ORCHIDEENBLUMENANBAU: MULTIPLIKATION



Orchideenvermehrung ist normalerweise einfach. Kommerziell werden sie durch Samen oder durch Mikropropagation (Labortechnik) vermehrt, aber die Reproduktion zu Hause ist die am häufigsten verwendete Methode und besteht in der Teilung erwachsener Pflanzen (oder der Teilung nach Rhizomen). Die Aufteilung der Rhizome ist die schnellste und bequemste Methode, um die Orchideen zu vermehren, da die anderen beiden ein hohes Maß an Technologie und Kosten erfordern und für den privaten Anbau unpraktisch werden. In der Regel sollte die Trennung der Rhizome sicher erfolgen, um eine Beschädigung der Struktur zu vermeiden. Die Pflanze muss mindestens sechs Zwiebeln (Stängel) haben und jede neue Pflanze muss zunächst mindestens drei haben, um eine größere Überlebensgarantie zu haben. Hier sind einige grundlegende Schritte:
a) Entfernen Sie die Pflanze aus dem ursprünglichen Topf, nehmen Sie die älteren Wurzeln und waschen Sie sie unter fließendem Wasser. Entfernen Sie die toten Teile mit Ihren Fingern.
b) Trennen Sie die Pflanzen mit einem Messer (vorzugsweise mit Feuer sterilisiert) in 3 oder mehr Zwiebeln, und schneiden Sie ihr Rhizom.
c) Die Sämlinge in Töpfen mit geeignetem Boden nach dem gleichen Verfahren aussäen. Der Hauptfaktor für eine gute Blüte und Entwicklung ist die Helligkeit des Standorts. Die Helligkeit sollte jedoch der in ihrem natürlichen Lebensraum gefundenen ähnlich sein.

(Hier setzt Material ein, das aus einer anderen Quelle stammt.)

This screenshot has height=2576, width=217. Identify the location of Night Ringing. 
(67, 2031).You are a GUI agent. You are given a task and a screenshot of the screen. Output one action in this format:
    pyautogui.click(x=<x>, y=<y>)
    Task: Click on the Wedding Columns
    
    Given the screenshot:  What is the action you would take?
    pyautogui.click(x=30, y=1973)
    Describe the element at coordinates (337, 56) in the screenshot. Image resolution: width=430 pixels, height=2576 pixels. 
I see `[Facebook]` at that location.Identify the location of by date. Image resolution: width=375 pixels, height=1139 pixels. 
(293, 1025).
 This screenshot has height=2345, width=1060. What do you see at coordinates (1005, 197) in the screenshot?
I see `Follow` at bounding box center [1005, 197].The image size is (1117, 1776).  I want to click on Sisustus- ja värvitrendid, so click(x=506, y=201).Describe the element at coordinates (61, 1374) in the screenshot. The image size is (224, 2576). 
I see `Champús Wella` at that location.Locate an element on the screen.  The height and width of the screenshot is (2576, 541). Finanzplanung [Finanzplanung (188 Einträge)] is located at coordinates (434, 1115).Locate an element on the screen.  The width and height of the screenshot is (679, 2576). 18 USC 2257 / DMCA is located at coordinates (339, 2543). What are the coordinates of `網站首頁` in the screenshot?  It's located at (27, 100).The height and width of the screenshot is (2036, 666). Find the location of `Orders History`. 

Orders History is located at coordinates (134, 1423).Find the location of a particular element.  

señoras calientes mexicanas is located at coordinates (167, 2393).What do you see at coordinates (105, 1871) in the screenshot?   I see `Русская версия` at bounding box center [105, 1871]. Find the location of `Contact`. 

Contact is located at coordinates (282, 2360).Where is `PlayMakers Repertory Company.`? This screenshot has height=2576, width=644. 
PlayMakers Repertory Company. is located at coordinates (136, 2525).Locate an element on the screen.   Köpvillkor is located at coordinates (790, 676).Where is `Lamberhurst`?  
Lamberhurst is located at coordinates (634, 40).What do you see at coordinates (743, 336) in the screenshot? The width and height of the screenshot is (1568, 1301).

Orchideenblüten: ORCHIDEENBLUMEN PFLEGE: WARTUNG


Orchideen benötigen in der Regel einen Platz im Halbschatten. Die ideale Helligkeit ist jedoch 70% reiner Schatten. In unseren Häusern können sie an Orten gelagert werden, an denen nur zu bestimmten Tageszeiten direkte Sonneneinstrahlung auftritt, z. B. in den frühen Morgenstunden oder unter dem Dach. Balkone und Terrassen eignen sich normalerweise gut, um Orchideen vegetieren zu lassen. Der Rat ist, der Versuchung zu widerstehen, sie für längere Zeit im Haus zu halten, vielleicht während der Blüte. Um die Orchidee an der richtigen Stelle zu platzieren, müssen wir daher wissen, welche Vorsichtsmaßnahmen zu treffen sind. Es gibt keine großen Geheimnisse, um sich darum zu kümmern, sondern nur einige grundlegende Tipps. Vermeiden Sie zuallererst häufiges Gießen, da die Wurzeln verrotten könnten. Der beste Weg, um festzustellen, ob der Boden trocken ist und gesprüht werden muss, besteht darin, ihn mit den Fingern zu testen. Auf diese Weise können wir herausfinden, ob der Untergrund genügend Feuchtigkeit enthält, und in diesem Fall dürfen wir ihn nicht mindestens wässern, bis er trocken ist. Schließlich, wenn das zu verabreichende Wasser ohnehin notwendig ist, um die Überschüsse zu vermeiden und die Pflanze in den frühen Morgenstunden zu gießen, wenn die Sonne noch blass ist, und zu vermeiden, die Blätter und Blüten zu benetzen. Die Blattdüngung kann alle fünfzehn Tage oder länger mit Mineraldüngermischungen durchgeführt werden, die in Wasser aufgelöst und mit handelsüblichen Sprühgeräten ausgebracht werden.